[wg-camlp4] A new branch to experiment with extension points

Wed Mar 6 15:02:12 GMT 2013

I've started a document to describe the current state of the branch:

http://caml.inria.fr/cgi-bin/viewvc.cgi/ocaml/branches/extension_points/experimental/frisch/extension_points.txt?view=markup

A copy of the current version is attached.

Recent additions:

  - Attributes on labels in record declarations.
  - Attributes as standalone signature/structure items.
  - An alternative syntax for attributes on some kinds of expressions
    starting with a keyword, e.g.  "let[@id] p = e in e" is parsed
    as "(let p = e in e)[@id]" and as "[^id](let p = e in e)".
    Do people think this is useful?

    (I'm considering recognizing also "let[%id] p = e in e"
    as "(%id (let p = e in e))" and "let[%id e0] p = e in e"
    e.g. as "(%id (%id e0) (let p = e in e))".  Opinion?)

Don't hesitate to comment on the choice of syntaxes and representation 
in the Parsetree, etc!

Alain
-------------- next part --------------
This file describes the changes on the extension_points branch.

=== Attributes

Attributes are "decorations" of the syntax tree which are ignored by
the type-checker.  An attribute is made of an identifier (an "LIDENT", written
id below) and an optional expression (written expr below).

Four syntaxes exist for attributes, according to the kind of component
the attribute applies to, and whether the attribute is written before
or after the component.

On expressions, type expressions, module expressions, module type expressions,
patterns (TODO: class expressions, class type expressions):

  Prefix syntax:   [^id expr] ...
  Postfix syntax:  ... [@id expr]

The postfix syntax [@id expr] is also available to add attributes on
constructors and labels in type declarations:

  type t =
    | A [@id1]
    | B [@id2] of int [@id3]

Here, id1 (resp. id2) is attached to the constructor A (resp. B)
and id3 is attached to the int type expression.  Example on records:

 type t =
   {
      x [@id1]: int;
      mutable y [@id2] [@id3]: string [@id4];
   }  

On items:

  Prefix syntax: [^^id expr] ...
  Postfix syntax: ... [@@id expr]

  Items designate signature and structure items, and also individual
  components of multiple declaration (type declarations, recursive modules,
  class declarations, class type declarations). (TODO: class fields?)

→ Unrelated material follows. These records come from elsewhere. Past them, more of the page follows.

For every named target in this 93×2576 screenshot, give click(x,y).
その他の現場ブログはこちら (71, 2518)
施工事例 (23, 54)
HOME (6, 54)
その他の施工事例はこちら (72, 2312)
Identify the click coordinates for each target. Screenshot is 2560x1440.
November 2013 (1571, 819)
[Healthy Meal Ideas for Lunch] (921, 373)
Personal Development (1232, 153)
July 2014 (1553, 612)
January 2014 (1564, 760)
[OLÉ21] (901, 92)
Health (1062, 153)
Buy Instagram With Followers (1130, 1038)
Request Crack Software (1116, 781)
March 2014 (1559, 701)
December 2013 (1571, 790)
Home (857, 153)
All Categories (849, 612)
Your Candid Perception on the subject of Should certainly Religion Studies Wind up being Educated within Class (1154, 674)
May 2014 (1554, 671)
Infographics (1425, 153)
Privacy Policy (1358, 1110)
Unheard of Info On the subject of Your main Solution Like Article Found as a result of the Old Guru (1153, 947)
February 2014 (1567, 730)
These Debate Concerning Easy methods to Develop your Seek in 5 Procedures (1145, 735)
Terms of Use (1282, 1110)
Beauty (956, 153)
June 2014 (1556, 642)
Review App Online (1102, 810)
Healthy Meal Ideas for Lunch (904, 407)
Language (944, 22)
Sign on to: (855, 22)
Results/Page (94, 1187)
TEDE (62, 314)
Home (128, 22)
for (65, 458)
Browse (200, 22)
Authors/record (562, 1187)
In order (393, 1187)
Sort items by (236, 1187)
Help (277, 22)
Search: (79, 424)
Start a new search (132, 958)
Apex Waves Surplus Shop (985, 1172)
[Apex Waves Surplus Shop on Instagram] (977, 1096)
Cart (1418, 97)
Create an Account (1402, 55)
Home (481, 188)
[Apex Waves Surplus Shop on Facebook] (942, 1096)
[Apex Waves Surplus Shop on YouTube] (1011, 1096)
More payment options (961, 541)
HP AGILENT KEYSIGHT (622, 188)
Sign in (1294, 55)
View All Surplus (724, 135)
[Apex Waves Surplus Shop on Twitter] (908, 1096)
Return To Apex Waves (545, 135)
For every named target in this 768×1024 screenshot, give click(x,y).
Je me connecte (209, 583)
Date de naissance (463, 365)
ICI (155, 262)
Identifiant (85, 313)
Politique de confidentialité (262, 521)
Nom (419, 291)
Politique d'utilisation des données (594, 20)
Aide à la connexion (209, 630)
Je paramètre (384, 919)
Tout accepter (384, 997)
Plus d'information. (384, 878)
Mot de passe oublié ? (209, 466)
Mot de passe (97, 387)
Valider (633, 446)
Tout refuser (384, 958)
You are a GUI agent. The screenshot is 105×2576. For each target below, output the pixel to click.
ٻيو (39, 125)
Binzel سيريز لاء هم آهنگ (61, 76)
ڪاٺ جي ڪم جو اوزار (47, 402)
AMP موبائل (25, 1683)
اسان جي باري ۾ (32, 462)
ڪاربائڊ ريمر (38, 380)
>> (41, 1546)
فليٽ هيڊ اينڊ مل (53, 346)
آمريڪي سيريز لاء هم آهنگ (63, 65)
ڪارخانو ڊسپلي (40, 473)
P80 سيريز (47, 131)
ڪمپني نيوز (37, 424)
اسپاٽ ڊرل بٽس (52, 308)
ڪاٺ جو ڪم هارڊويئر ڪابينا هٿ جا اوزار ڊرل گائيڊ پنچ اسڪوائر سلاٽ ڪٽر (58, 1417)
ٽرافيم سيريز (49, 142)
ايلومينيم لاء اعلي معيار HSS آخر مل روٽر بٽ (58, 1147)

  For multiple declarations:

    - prefix attributes written before the first keyword of the item
      are attached to the first declared component

    - postfix attributes written after the item are attached to the
      last declared component

    - more prefix attributes can be inserted after the opening keyword
      (for the first component) and after the "and" keyword (for other
      components)

    - more postfix attributes can be inserted before the "and" keyword

  For instance, consider:

    [^^id1] type [^^id2] t1 = ... [@@id3] and [^^id4] t2 = ... [@@id5]

  Here, the attributes on t1 are id1, id2 and id3; the attributes on
  t2 are id4 and id5.

  Note: item attributes are currently not supported on Pstr_eval
  and Pstr_value structure items.

A fifth syntax exists for attributes which stand as signature or
structure item on their own (i.e. they are not attached to any other
component):

   [*id expr]

([^^] and [@@] attributes cannot be attached to such a standalone attribute.)

=== Alternative syntax for attributes on specific kinds of nodes

Some constructions starting with a keyword KW supports an alternative
syntax for attributes:

  KW[@id expr]...[@id expr] ....
  ---->
  (KW ....)[@id expr]...[@id expr]

For instance:

let[@foo] x = 2 in x + 1

is equivalent to:

(let x = 2 in x + 1)[@foo]

and also to:

[^foo](let x = 2 in x + 1)

Supported constructions:

local let binding
function ...
fun (type t) ->  ...
match ... with ...
try ... with ...
begin ... end

=== Representation of attributes in the Parsetree

For attributes on expressions and similar categories, attributes are
just another possible constructor (one single attribute per node):

and expression_desc =
  ....
  | Pexp_attribute of (expression * attribute)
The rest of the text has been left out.